O crescimento da Região Sul em termos de negócios é o mais agressivo para a IBM dentro da sua estratégia de expansão regional. A informação veio da líder de expansão regional da empresa no Brasil, Carla Queiroz. Tal cenário, segundo ela, foi decisivo para a instalação de um escritório da companhia este mês em Londrina.
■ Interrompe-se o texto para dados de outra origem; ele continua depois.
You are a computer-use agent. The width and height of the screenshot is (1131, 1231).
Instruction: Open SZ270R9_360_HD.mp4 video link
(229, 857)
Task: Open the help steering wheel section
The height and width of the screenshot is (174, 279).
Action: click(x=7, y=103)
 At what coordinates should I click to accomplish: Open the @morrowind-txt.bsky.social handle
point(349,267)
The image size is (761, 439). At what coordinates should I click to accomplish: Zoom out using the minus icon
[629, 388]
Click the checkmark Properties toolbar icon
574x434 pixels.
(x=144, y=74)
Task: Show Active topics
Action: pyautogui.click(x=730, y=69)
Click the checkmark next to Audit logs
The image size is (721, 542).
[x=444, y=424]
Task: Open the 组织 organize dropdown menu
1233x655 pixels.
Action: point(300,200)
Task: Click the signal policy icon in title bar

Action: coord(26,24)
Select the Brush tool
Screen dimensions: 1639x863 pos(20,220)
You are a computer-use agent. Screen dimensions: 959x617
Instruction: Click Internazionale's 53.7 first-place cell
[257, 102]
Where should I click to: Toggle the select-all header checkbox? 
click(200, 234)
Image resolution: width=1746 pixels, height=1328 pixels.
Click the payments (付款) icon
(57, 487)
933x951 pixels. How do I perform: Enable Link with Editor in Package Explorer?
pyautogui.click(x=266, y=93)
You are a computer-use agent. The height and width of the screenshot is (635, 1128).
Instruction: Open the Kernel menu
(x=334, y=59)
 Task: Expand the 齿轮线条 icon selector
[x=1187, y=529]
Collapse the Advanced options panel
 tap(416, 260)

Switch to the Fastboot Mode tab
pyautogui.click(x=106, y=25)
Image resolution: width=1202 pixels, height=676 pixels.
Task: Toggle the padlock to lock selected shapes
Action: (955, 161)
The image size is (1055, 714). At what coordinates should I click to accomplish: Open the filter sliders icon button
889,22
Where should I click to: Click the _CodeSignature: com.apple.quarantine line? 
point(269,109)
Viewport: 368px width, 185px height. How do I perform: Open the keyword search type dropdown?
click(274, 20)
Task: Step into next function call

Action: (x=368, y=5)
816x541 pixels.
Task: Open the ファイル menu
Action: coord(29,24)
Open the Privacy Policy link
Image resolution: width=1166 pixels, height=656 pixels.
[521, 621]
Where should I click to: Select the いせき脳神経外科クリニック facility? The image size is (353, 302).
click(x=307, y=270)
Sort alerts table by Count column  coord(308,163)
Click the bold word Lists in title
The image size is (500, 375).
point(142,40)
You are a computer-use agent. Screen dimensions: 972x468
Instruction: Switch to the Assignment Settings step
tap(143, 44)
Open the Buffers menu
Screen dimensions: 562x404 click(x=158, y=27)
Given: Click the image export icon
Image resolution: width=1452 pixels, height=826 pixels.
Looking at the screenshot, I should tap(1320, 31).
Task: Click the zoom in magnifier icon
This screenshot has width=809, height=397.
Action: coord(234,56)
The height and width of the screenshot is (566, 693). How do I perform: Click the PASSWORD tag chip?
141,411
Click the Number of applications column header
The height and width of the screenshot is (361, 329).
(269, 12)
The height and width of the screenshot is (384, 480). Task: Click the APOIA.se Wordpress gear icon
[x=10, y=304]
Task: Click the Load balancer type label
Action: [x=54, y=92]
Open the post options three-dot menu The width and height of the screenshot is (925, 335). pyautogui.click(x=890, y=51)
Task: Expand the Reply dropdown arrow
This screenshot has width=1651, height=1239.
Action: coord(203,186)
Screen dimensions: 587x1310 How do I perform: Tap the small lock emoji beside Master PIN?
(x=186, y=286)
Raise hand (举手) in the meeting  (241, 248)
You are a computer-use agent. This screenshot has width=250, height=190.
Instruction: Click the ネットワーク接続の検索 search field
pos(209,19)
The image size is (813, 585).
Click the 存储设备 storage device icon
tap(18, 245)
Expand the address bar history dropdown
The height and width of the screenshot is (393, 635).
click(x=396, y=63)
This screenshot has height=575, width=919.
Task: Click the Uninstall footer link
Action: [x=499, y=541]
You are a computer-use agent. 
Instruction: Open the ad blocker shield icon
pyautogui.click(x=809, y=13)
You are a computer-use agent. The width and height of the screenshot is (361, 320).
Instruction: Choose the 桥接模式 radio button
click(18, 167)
Segundo o executivo regional da IBM no Paraná e Santa Catarina, Marco Lúcio Leitenski, a decisão de estabelecer estrutura física de apoio em um dos pólos de atuação só é feita depois de a empresa perceber que há um grande volume de negócios sendo realizados. Anteriormente, Londrina já contava com profissionais de vendas e técnicos trabalhando em home office. ''Quando entendemos que há um número grande de negócios, não só os profissionais baseados, mas também funcionários da IBM, parceiros começam a estar bastante presentes na região'', completa Leitenski.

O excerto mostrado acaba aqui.